Cet album propage l’amour du loup, la passion des ténèbres là même où la nature fait son œuvre sans condition, sans pitié ni concession.
Le culte de la Lune, le culte du souverain poilu des bois, le Loup, oui. Celui qui annonce la force et la puissance sourde et sylvestre. Celle qui est tapie sous les feuillages, attendant son heure pour se repaître avec avidité du sang de ses proies.
Les Lycans, encore plus que les loups, sont des créatures loyales, dotées d’un pouvoir de compréhension de leur environnement qui ferait pâlir les elfes. Ne craignant rien ni personne, mais respectant leur hiérarchie, les hordes avancent avec détermination et patience. Tu sombreras dans la folie de ta propre mort avant même de comprendre que les Lycans en sont responsables.
A l’instar des Vampires ou des Sorcières, les Lycans sont une communauté soudée et plus bestiale que les premiers qui se tirent dans les pattes à la première occasion.
Comme les secondes, ils jouent de séduction pour agripper leurs cibles et cultivent l’art des sciences ténébreuses pour mieux apprivoiser la lumière, faible et futile clarté que l’ombre avale en quelques instants d’inattention.
J’ai souvent expliqué, récemment d’ailleurs, que les projets solo ou presque n’étaient pas aisés et la discipline qu’ils requièrent est souvent bafouée.
Et bien voilà le contre-exemple parfait. Un musicien et un chanteur pour une parfaite harmonie. Une efficacité hors norme.
Est-ce les poils, les crocs, l’odeur ou l’acuité auditive des canidés qui assurent un album splendide sans fausse note ?
Une petite formation pour de grandes ambitions qui pour l’instant sont atteintes.
Comme un Terre-Neuve qui sort de l’eau avec la ferme intention de câliner sont maître aimé et adoré, Lycantrophilia souille avec bonheur et générosité l’intégrité de ton âme.
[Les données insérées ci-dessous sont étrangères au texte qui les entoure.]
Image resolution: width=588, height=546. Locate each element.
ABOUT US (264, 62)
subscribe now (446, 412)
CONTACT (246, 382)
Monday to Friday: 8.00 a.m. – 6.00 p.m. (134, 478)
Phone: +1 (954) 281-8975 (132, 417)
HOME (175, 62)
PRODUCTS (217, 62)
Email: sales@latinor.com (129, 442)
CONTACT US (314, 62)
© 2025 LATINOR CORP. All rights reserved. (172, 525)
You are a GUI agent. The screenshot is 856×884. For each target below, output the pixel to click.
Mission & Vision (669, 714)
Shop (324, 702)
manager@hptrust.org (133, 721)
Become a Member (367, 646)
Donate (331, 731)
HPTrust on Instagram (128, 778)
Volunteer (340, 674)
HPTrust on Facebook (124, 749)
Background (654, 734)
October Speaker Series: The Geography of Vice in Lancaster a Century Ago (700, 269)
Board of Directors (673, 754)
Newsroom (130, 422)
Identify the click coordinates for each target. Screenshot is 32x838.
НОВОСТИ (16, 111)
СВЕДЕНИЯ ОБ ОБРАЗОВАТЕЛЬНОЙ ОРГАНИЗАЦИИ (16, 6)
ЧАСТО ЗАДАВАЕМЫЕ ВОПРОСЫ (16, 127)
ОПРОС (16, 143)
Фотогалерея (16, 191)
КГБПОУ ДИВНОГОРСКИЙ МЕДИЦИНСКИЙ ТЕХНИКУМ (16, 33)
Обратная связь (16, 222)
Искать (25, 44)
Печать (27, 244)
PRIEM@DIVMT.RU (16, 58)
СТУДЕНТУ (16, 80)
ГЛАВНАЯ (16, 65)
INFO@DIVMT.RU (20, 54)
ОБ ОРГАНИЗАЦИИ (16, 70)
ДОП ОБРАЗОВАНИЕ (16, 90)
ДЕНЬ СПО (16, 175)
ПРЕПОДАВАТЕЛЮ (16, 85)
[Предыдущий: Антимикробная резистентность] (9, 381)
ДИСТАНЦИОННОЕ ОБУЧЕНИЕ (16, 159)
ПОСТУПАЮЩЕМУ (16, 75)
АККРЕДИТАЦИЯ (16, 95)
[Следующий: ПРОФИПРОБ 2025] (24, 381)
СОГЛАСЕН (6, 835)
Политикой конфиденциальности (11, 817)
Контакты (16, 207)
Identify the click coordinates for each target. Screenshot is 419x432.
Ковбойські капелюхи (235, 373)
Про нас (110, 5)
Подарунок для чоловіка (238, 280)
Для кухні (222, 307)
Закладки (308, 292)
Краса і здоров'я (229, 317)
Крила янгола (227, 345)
Et comme ce quadrupède puant de vase, tu en redemandes car, au fond, tu sais que c’est une illustration de l’amour.
Ne passe surtout pas à côté de cette expérience, tu n’es jamais à l’abri de découvrir une pépite, même en pleine forêt.
C’est la saison des champignons, alors profite et fais pas chier !
Tracklist :
- Carnivorous Forest (4:28)
- The Souvereign Scars of Ruin (4:58)
- When the Stars Beg for Silence (4:41)
- Sung Trough the Maw of Nothingness (4:33)
- Where the Heavens Fracture and Bleed (3:58)
- Crown of Ashes (4:21)
- Litany Beneath the Rotting Moon (5:51)
- Sanctum of Silence (3:26)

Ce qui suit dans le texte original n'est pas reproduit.